*** MATERIAL TO PROCESS Section Begins ***
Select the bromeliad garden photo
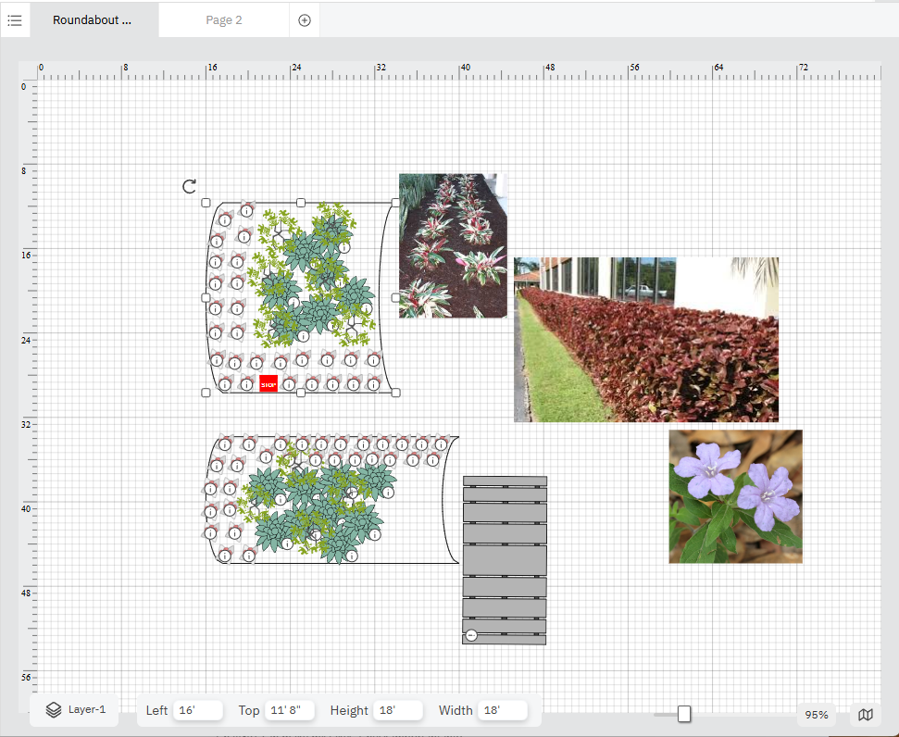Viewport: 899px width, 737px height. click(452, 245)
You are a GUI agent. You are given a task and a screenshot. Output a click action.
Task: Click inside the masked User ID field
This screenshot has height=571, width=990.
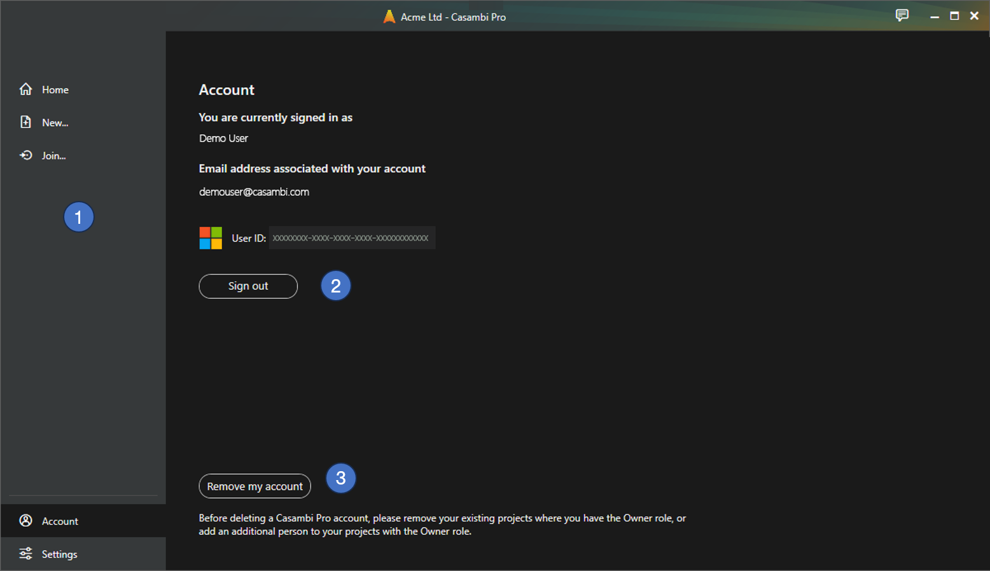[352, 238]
*** MATERIAL TO PROCESS Section Ends ***
(TASK DESCRIPTION) Transcribe every record above exactly as written, leaving out any pictures.

(SOLUTION TO THIS PROBLEM)
Select the bromeliad garden photo
Viewport: 899px width, 737px height. click(452, 245)
You are a GUI agent. You are given a task and a screenshot. Output a click action.
Task: Click inside the masked User ID field
This screenshot has height=571, width=990.
[352, 238]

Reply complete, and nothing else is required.